Today I’m going to talk about Harry and Meghan, because given the volume of media coverage surrounding the release of Harry’s book Spare, it just seems like the thing to do.
Also, it’s fascinating. But my fascination comes less from the “Royals, they’re so weird” perspective, and more from the slight – and major emphasis on the word “slight” – point of commonality I have with Harry… slight.
Which is that for many years, due to my work as a daily teller of personal stories, I was one of the earliest waves of lifestyle bloggers, i understand how giving yourself to whatever size of the public, can be both exhilarating and deeply damaging.
At the time I started blogging, circa 2009, the field attracted a unique kind of fascination and a ton of vitriol, largely because, well, sexism, and also because as people who are both emotionally revealing and very accessible, we were vulnerable to all sorts of Internet nightmares.
I became very exposed – by choice, which is different – than what Harry is dealing with – but this choice subjected me to an online narrative about me and my family that I had very little control over. It was distressing on a level that I find difficult to communicate from where I am now, which is a place of, frankly, not giving a [bleep this] what people who don’t know me have to say about me on the Internet. This is a nicer place to live.
So Harry has been on a serious media tour in which he’s talked openly about everything from his true feelings about Camilla – not great – to his struggles coming to terms with the reality of his mother’s death. One of the points most harped upon, though, is Harry’s description of a fight with his brother that escalated to William pushing him to the floor, where Harry cut his back on a dog bowl. Ok.
Let’s all take a deep breath for a minute and take a quick peek at the sheer volume of cultural context that encourages men to react physically, and that portrays brothers physically fighting as a totally normal part of family life. This isn’t to say that violence in any form is okay, obviously just…I don’t know.
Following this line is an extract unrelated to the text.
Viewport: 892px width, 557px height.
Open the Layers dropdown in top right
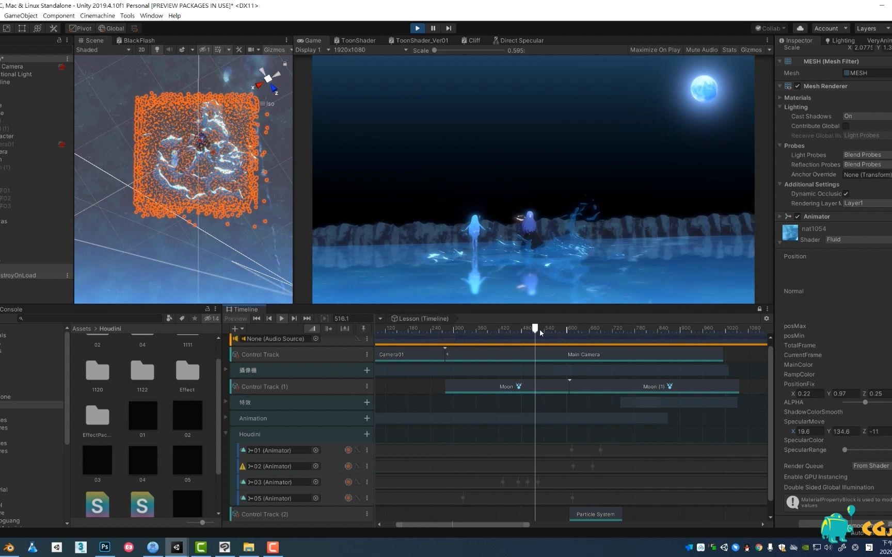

Airing out something like that feels…icky to me. Like, he knows the overblown reaction any mention of a physical interaction with his brother will get. And he’s using that to suit his narrative.
Anyway. What’s been interesting to me in the story is that I’ve been taking what I think would be the more conservative – or at least socially conservative – attitude towards all the fuss. Like I feel too aligned with Piers Morgan right now.
The thing is I completely understand Harry’s frustration with having his story told for him. I completely understand the desire to take that narrative back through any means necessary – and he has means like, you know, 100 million dollar Netflix specials. So yes. I understand why he’s doing this.
But something that I believe from the bottom of my heart is that trying to manipulate others’ opinions of you always – always – backfires, for the simple reason that…they don’t matter. The palace can come out tomorrow and say Meghan is heaven on toast, and there will still be lunatics out there fantasizing about her demise.
Should the palace have protected them better? Should they protect them even now? Of course they should. This is an embarrassingly antiquated institution that pulls outrageous amounts of money from the British coffers based on a legacy of colonization. They’re pretty terrible.
But enough people seem to like them that they’re still around and kicking, so they do have a responsibility to those who were brought into this extravaganza by virtue of being born, or falling in love.
But a very public character assassination – and that’s what this is – of one’s family, when the importance of public opinion is both the issue at hand and very, very much the problem…it doesn’t sit right.